New JavaScript hacking tool can intercept PayPal, other secure sessions - evo_9
http://arstechnica.com/business/news/2011/09/new-javascript-hacking-tool-can-intercept-paypal-other-secure-sessions.ars
======
mrkurt
I could be wrong, but I'm pretty sure that 1999 Schneier paper is unrelated.
Saying SSL has known plaintext is like saying a car can be stolen because it
has wheels.

And the 2009 MITM attack didn't have any thing to do with decrypting traffic.

------
jness
To protect against this attack on Windows 7 and WS08 R2 client-side when
browsing to sites that support it, enable TLS 1.1:

[HKEY_LOCAL_MACHINE\SYSTEM\CurrentControlSet\Control\SecurityProviders\SCHANNEL\Protocols\TLS
1.1\Client] "DisabledByDefault"=dword:00000000

If both client and server support TLS 1.1, the conversation will use TLS 1.1
and this attack will not work. This vulnerability demonstration will probably
prompt websites such as PayPal to consider adding TLS 1.1 support.

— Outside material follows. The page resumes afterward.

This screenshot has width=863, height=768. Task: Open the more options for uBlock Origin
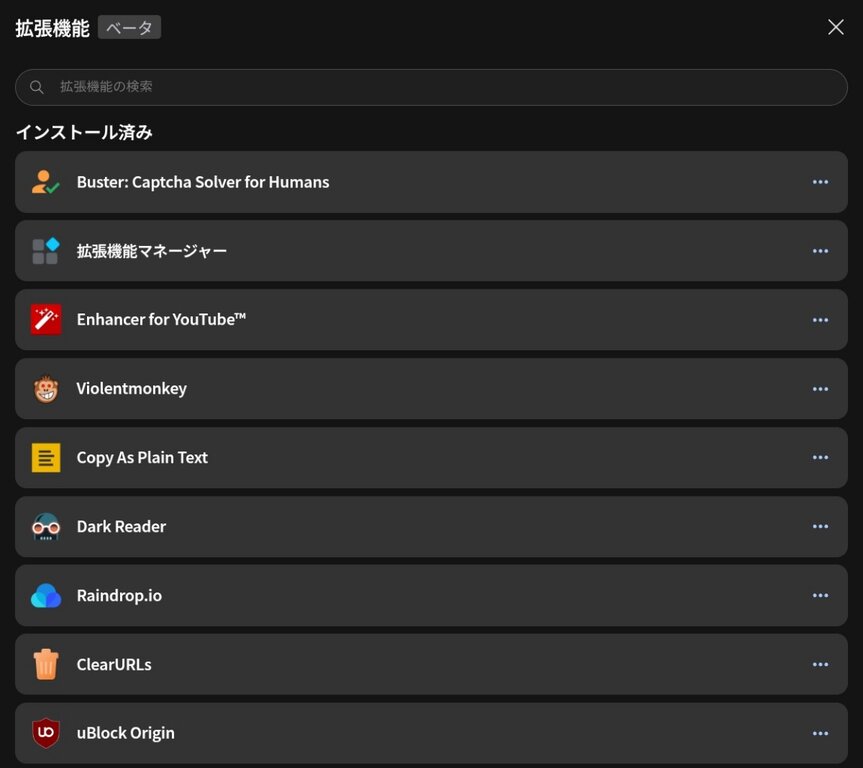(x=820, y=733)
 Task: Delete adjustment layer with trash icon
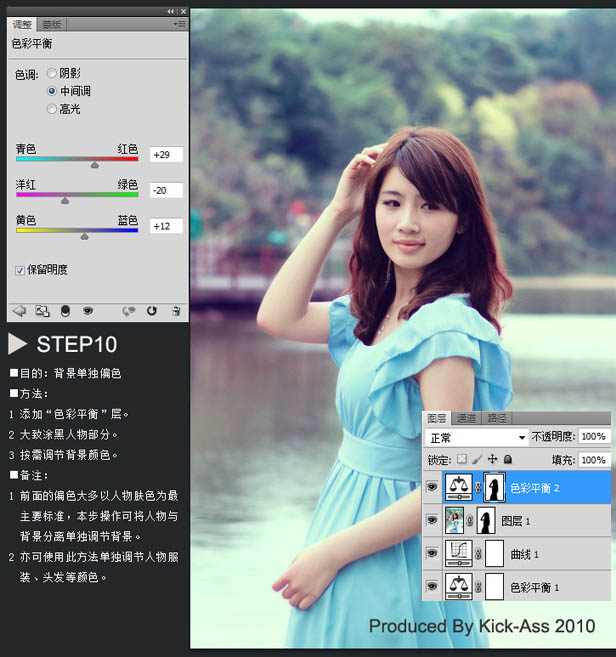pyautogui.click(x=176, y=311)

If you host a website using IIS on Windows Server 2008 R2, you can enable TLS
1.1 server-side as an option for customers that have enabled it client side.
That regkey is

[HKEY_LOCAL_MACHINE\SYSTEM\CurrentControlSet\Control\SecurityProviders\SCHANNEL\Protocols\TLS
1.1\Server] "DisabledByDefault"=dword:00000000

------
Sidnicious
It's important to be clear that this is a man-in-the-middle attack — it only
works when the attacker is on your network and can see the traffic going
between your computer and the website.